TEXTAUSZUG
'''
Für die Beschichtungen ist die Rieger Metallveredlung gemäß DIN ISO 9001:2008 zertifiziert. Die Qualität der Bearbeitung wird mit Hilfe von Schichtdickenmessungen (Röntgenfluoreszenz, Wirbelstrom- und Magnetmessung) überprüft.

Ethik als Baustein zum Erfolg

Die Rieger Metallveredlung konnte in diesem Jahr ihr 60-jähriges Jubiläum feiern – ein Beleg für die erfolgreiche Arbeit des Unternehmens, sowohl in technischer als auch in wirtschaftlicher Sicht. Darüber hinaus haben aber auch weitere Punkte zum Erfolg des Unternehmens beigetragen, beispielsweise das soziale Engagement gegenüber den Mitarbeitern, eine wertorientierte Personalarbeit, der verantwortungsvolle Umgang der Position innerhalb der Lieferkette oder die Bemühungen für einen hohen Umweltschutz. Solche Größen stehen im Mittelpunkt des Bündnisses Ethics in Business. Hierzu werden Unternehmen vom Schweizer Institut für Wirtschaftsethik der Universität St. Gallen unter der wissenschaftlichen Leitung von Prof. Dr. Thomas Beschorner beurteilt.
'''
AUSGEWÄHLTE EINTRÄGE
'''
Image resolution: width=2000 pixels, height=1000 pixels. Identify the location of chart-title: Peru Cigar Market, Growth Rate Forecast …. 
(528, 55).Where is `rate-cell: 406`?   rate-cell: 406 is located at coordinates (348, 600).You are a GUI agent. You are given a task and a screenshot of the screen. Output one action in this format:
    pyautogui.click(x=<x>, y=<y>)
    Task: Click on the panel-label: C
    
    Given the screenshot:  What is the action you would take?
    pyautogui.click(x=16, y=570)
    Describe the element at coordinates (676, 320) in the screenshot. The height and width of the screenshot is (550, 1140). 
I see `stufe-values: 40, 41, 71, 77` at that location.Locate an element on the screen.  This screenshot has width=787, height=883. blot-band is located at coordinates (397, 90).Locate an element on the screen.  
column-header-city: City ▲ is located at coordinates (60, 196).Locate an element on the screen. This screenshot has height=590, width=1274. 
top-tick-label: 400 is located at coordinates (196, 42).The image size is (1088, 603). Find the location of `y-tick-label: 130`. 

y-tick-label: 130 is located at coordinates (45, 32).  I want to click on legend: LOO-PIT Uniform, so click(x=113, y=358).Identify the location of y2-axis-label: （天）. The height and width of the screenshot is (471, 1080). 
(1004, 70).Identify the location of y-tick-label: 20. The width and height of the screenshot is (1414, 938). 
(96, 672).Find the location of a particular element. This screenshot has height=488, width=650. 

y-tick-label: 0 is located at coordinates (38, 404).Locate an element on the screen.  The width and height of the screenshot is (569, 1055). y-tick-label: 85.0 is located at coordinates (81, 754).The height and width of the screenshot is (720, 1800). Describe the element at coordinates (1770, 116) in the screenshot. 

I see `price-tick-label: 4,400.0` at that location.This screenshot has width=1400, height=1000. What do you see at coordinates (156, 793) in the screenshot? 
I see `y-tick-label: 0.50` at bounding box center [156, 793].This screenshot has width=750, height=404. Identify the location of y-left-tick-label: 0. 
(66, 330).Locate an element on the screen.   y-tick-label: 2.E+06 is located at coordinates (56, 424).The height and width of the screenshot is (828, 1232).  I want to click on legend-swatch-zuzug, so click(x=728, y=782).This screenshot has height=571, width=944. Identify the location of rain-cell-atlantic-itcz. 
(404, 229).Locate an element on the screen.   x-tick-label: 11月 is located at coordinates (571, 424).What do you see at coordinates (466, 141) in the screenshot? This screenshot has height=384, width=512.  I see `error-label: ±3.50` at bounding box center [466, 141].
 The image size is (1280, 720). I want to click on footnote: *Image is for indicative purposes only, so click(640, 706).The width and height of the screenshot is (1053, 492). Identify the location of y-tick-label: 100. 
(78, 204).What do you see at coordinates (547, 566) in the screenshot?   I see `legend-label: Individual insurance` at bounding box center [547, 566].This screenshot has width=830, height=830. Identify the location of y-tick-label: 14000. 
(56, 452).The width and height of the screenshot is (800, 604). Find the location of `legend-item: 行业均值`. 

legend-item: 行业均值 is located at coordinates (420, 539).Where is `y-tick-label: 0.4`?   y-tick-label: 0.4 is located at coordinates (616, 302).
'''
OFFENE AUFGABE
Führen Sie den Textauszug über die Rieger Metallveredlung im Anschluss an seinen letzten Satz weiter.

GELÖSTE AUFGABE
Im Rahmen der Untersuchung wurde das starke Engagement von Rieger für den Umweltschutz betont, beispielsweise durch Einführung einer innovativen Abwasserbehandlung in den 1990er Jahren sowie die Kreislaufführung zur drastischen Reduzierung des Wasserverbrauchs. Seit 2011 wird mit Hilfe von Solarzellen auf dem Dach der Produktionsstätte ein erheblicher Teil des notwendigen Stroms selbst erzeugt. Das nächste Ziel ist der ausschließliche Bezug von Strom aus regenerativen Quellen, die der Geschäftsführer Franz Rieger für Ende 2014 anstrebt, auch wenn dafür höhere Kosten für Energie anfallen.

Ebenfalls positiv bewertet wurde die intensive Zusammenarbeit mit den Kunden, um die Qualität der beschichteten Bauteile zu verbessern. Hier ist vor allem die Unterstützung der Kunden bereits in der Design- und Konstruktionsphase zu nennen. Durch das beschichtungsgerechte Konstruieren steigt die Qualität des Endprodukts, gleichzeitig sinkt der Aufwand zur Erzielung einer optimalen Beschichtung – ein Vorteil, der Kunde und Lieferant in der Prozesskette zugute kommt.

Als einer der Ersten im Bereich der Oberflächenbehandlung hat die Rieger Metallveredlung im vergangenen Jahr das Gildezeichen Ethics in Business erhalten [2].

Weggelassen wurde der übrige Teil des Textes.